Claus -
I then used an F-contrast (1 0 0; 0 1 0; 0 0 1) testing for whether
any of the three regressors explains some variance in my data.
In addition, I calculated a T-contrast (1 0 0) for the canonical hrf only.
In general, the pattern of results looks very similar for the two
contrasts. However, what I do not understand is why the t-contrast shows some voxels
and clusters which fail to be significant at all in the F-contrast.
 
The reason is that, if the majority of variance is captured by the canonical HRF, then the T-test is a more sensitive test of this (it tests only one dimension of the subspace tested by the F-test, including a specific direction - ie one-tailed). As you say, if variance loaded on the derivatives, you could find the opposite pattern of significance in the F but not T map.
 
In many conditions, subjects and brain regions, the canonical HRF does seem the capture the majority of variance.
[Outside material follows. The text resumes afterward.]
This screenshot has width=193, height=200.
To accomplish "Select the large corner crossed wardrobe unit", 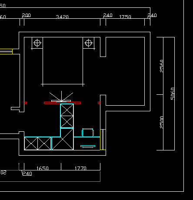I will pos(63,139).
However, there are some regions/subjects/conditions where the derivatives capture additional variance, see, eg, section 3.1 of:
 
ftp://ftp.fil.ion.ucl.ac.uk/spm/data/rfx-multiple/rfx-multiple.htm
 
 
Rik

----------------------------------------
Dr Richard Henson
MRC Cognition & Brain Sciences Unit
15 Chaucer Road
Cambridge
CB2 2EF, UK
 
Tel: +44 (0)1223 355 294 x522
Fax: +44 (0)1223 359 062
 
http://www.mrc-cbu.cam.ac.uk/~rik.henson
----------------------------------------
 
 
----- Original Message -----
From: [log in to unmask] href="mailto:[log in to unmask]">Claus Lamm
To: [log in to unmask] href="mailto:[log in to unmask]">[log in to unmask]
Sent: Monday, October 10, 2005 1:39 PM
Subject: [SPM] t-test on hrf for model with derivatives

Dear SPM community,

I recently reanalyzed data I had modeled before using the hrf only, this
time using a model with hrf+temporal and dispersion derivative.

According to the suggestions by Rick Henson (e.g.
ftp://ftp.fil.ion.ucl.ac.uk/spm/data/rfx-multiple/rfx-multiple.htm) I set up
a rfx 2nd level analysis for this.

I then used an F-contrast (1 0 0; 0 1 0; 0 0 1) testing for whether
any of the three regressors explains some variance in my data.

In addition, I calculated a T-contrast (1 0 0) for the canonical hrf only.
In general, the pattern of results looks very similar for the two
contrasts.
However, what I do not understand is why the t-contrast shows some voxels
and clusters which fail to be significant at all in the F-contrast.

Shouldn't it be the other way round (if at all)? I.e. that I see activation
in the F contrast which I do not see in the T contrast (with the reason for
this being that the F test also uses variance explained by the derivatives)?